Firstly, [35] introduced A Statistic which is based on the summation of the circular distances from the point of interest to all other points. It performed well in large sample sizes and provide an alternative test of discordancy in circular sample, especially with the known problem of finding the estimate of the concentration parameter κ, using maximum likelihood method. Secondly, [24] proposed Chord Statistic which is more simpler and easier to interpret. This method is based on the summation of the chords’ length between the circular observations which is using circular distance as parameter. Finally, [16] proposed a discordance test which is based on the circular distance between sample points. The test is called as An Alternative Test of Discordance. This test can be applied to detect possible outliers in both univariate and bivariate data. All simulations and tests done by [16, 24, 35] were using SPlus Statistical Package.

On the other hand, [23] used R Statistical Package to detect outliers in the frog data (refer Table 3). The authors introduced triple measure of robustness which is called a Robust Circular Distance Statistic (RCDu). A high probability of outliers detected, and low rates of masking and swamping are always considered as the good robustness properties for any outlier detection methods. RDCu successfully detect outliers with high levels of contamination in large univariate circular biological data.

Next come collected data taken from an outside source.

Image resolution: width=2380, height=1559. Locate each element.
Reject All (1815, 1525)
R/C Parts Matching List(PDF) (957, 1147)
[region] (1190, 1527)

Table 4 shows the review of the outliers identification methods for the sea star movement directions, vanishing pigeon’s angles and Jander’s ant orientation. Two methods have been introduced for sea star data that apply to the von Mises (VM) distribution model. Firstly, [32] proposed M_n Statistic (based on resultant length) which is adapted from [27]. The method suitable for small sample size and for single outlier. Secondly, [15] proposed a method based on circular distance between circular data points and circular mean direction by adjusting the outlier. The procedures provided results of the mean resultant length as close as the results of the clean data and minimize MCD (Mean Circular Distance) with low and high contamination levels.

Few other methods have been introduced by [14]. The authors proposed Likelihood Ratio Testing (LRT) Statistic and Locally Most Powerful Invariant (LMPI) Statistic which are applied to vanishing angles of pigeons once released. The results show that, LRT has best performance when location parameter value is moderate. While LMPI has best performance when location parameter µ₁value is small. It shows the same result when the ant orientation data have been applied to LMPI [36]. Two types of statistical package have been applied to LMPI which are SPlus and DDSTAP Statistical package developed by [37].

In addition, Table 5 shows the studies in identifying outliers for biomedical circular data. Only one research that used von Mises distribution model which is study on eye data set of glaucoma patients. [38] proposed G_a Statistic, which is based on the spacing theory. Other studies have been done on eye and circadian rhythm data set but for Multiple Circular Regression (MCR) model. [10] using DMCEs Statistic to analyse circadian data base on systolic blood pressure. The DMCEs Statistic performed well when the sample size n and the value of concentration parameter κ are large. Other statistics called DFBETAc Statistic and COVRATIO Statistic are introduced by [8, 9] applying to the eye data set. It is shown that, DFBETAc Statistic performed well and more accurate when parameters estimation become smaller after removing the outliers.

6. Discussion

Currently, review on circular biological data shows that, most of the data are from ecological area of study. Only one biomedical data has been found recently that using univariate circular distribution model. While the other biomedical study involves multiple regression analyses for example eye data of glaucoma patients [8,9], and on circadian data which take from systolic blood pressure reading [10]. Hence, we believe there is a need to explore more on univariate circular data related to human being especially in biomedical research and health informatics since identifying outlier for univariate data is crucial in the abnormality stage investigation.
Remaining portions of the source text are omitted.